A pesar de que desde entonces ya gozaba de una cátedra perpetua, fray Luis no duda en opositar de nuevo cuando en 1579 quedó vacante la cátedra de Biblia; era, sin duda, la plaza más anhelada para un teólogo. En aquella ocasión tuvo por rival a fray Domingo de Guzmán, figura conocida en la época, como hijo que era del famoso poeta Garcilaso de la Vega. Fray Luis volvió a vencer, pero esta vez por tan estrecho margen de votos, y aun con dudas respecto a la validez de algunos de los emitidos, que hubo pleito, ganado al fin por fray Luis.

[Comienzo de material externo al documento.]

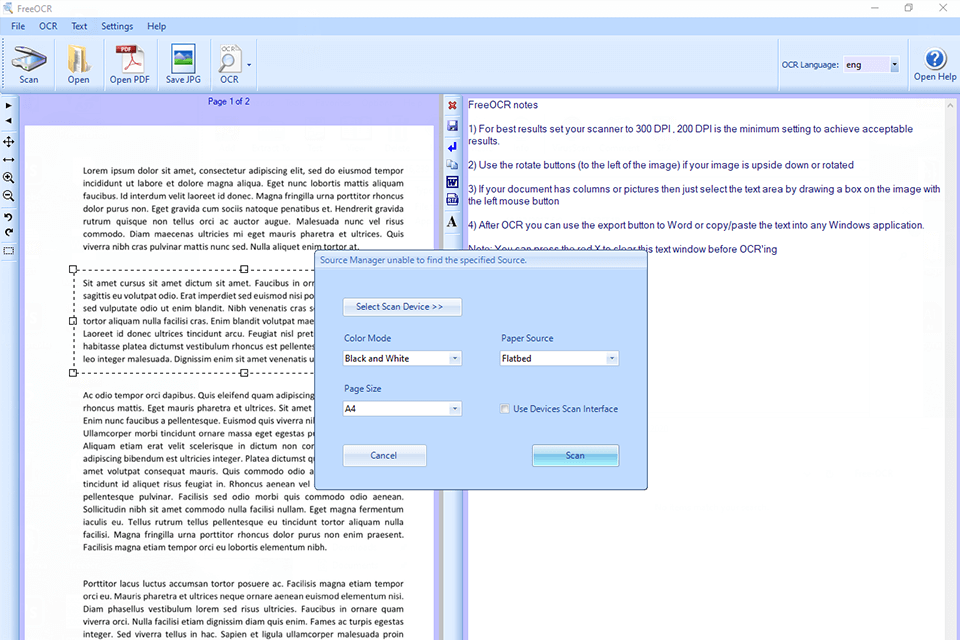Export recognized text to Word
This screenshot has height=640, width=960.
(x=452, y=183)
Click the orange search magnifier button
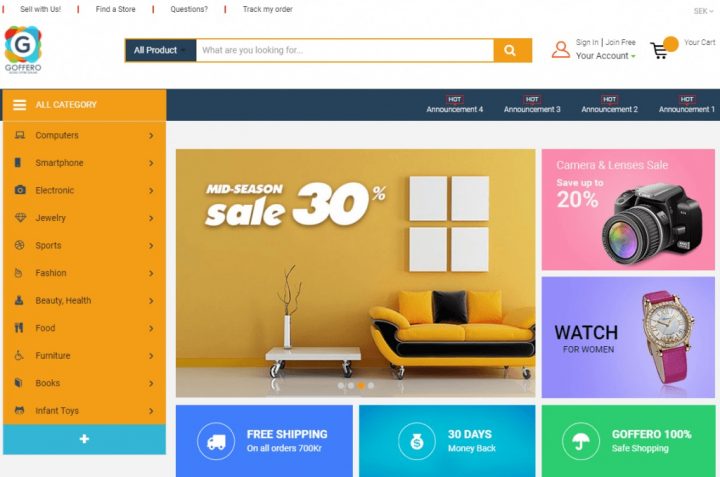Image resolution: width=720 pixels, height=477 pixels. coord(512,51)
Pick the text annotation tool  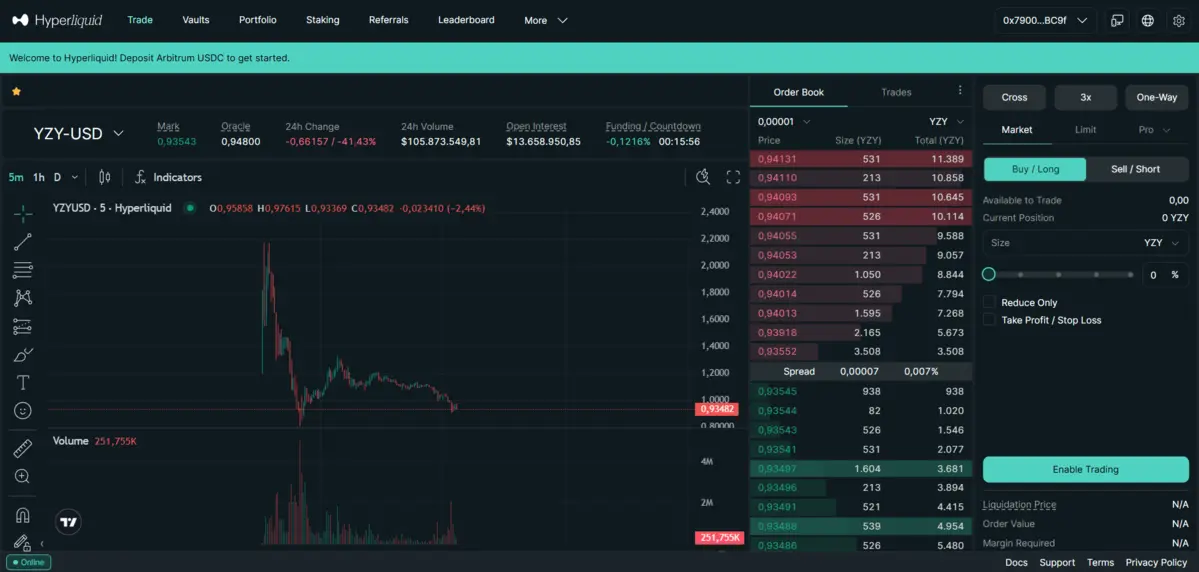[x=23, y=383]
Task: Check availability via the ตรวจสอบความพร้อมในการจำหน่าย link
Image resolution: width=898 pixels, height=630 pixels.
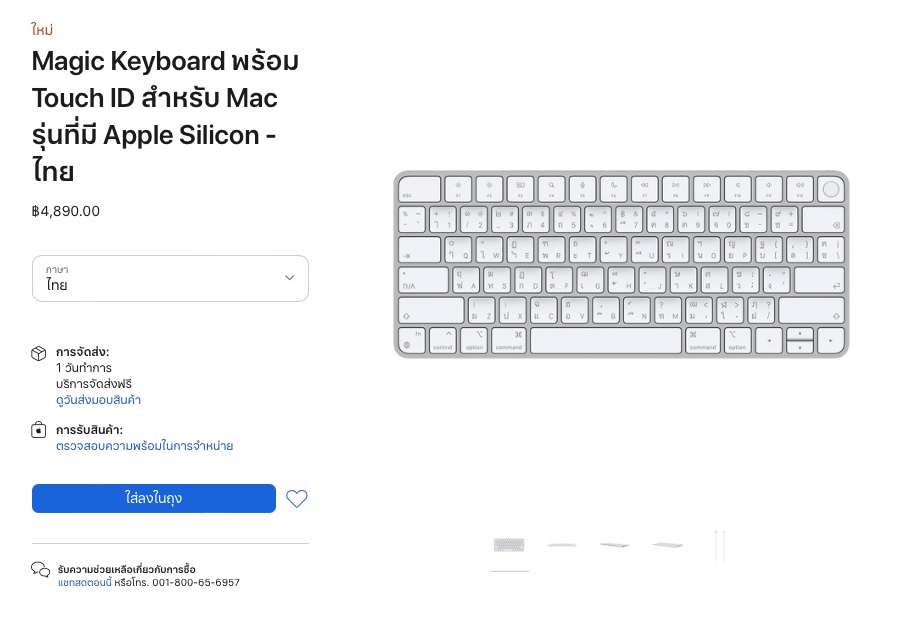Action: click(144, 446)
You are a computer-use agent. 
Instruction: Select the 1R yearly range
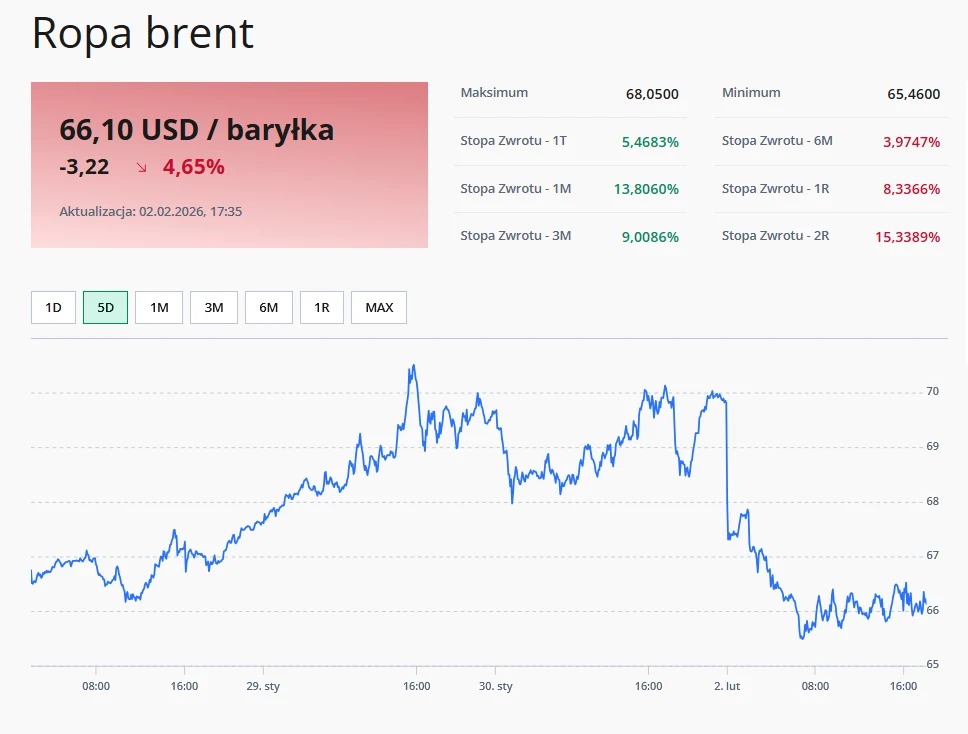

De ese modo comenzó su última etapa como profesor del Estudio.

No fueron años tranquilos. En 1582, con motivo de unas denuncias en el Claustro contra un jesuita (Prudencio del Monte), sobre el tema de la predestinación, fray Luis salió en su defensa, lo que le valió el ser de nuevo procesado por la Inquisición, aunque aquella vez todo quedara en una reprensión.

En 1590, no andando demasiado bien de salud, fray Luis fue enviado por el Estudio a Madrid, para negociar cuestiones de la Universidad ante el Consejo Real. Contaba ya sesenta y tres años, no poca edad para aquellos tiempos. Su salud tampoco era buena, aquejado fray Luis de un mal grave, acaso el inicio de un proceso cancerígeno; los documentos hablan de una lupia, o tumor, posiblemente maligno, hasta el punto de que los médicos recomendaran a fray Luis el mayor reposo. Pero eso se lo impedía su propia fama. En el verano siguiente, corriendo el mes de agosto, la provincia castellana de su Orden agustina convocó capítulo en Madrigal, y allí acudió fray Luis. Su prestigio era ya tan grande, que sus hermanos en religión le eligieron padre provincial. Por poco tiempo. Su dolencia iría a más, y tanto, que a poco, el 23 de agosto de 1591, fray Luis de León moría en Madrigal de las Altas Torres.

Digamos, finalmente, que fray Luis de León fue uno de los personajes más representativos del reinado de Felipe II, en especial por todo lo que supuso su obra como crítica al poder establecido.

En ese sentido, su proceso inquisitorial nos prueba en qué situación debía realizarse la tarea de los creadores de aquel reinado.

De ese modo, nuestra visión de la cultura en la España de Felipe II es más completa. Podrían realizarse grandes obras, como lo prueba el propio monasterio de El Escorial, pero está claro que el rigor inquisitorial no resultaba el más propicio para el vuelo del pensamiento.

Como se lamentaría el humanista Pedro Juan Núñez:

… que querrían que nadie se aficionase a estas letras humanas, por los peligros, como ellos pretenden, que en ellas hay…

Y no hay que aclarar quiénes eran «ellos» para Pedro Juan Núñez.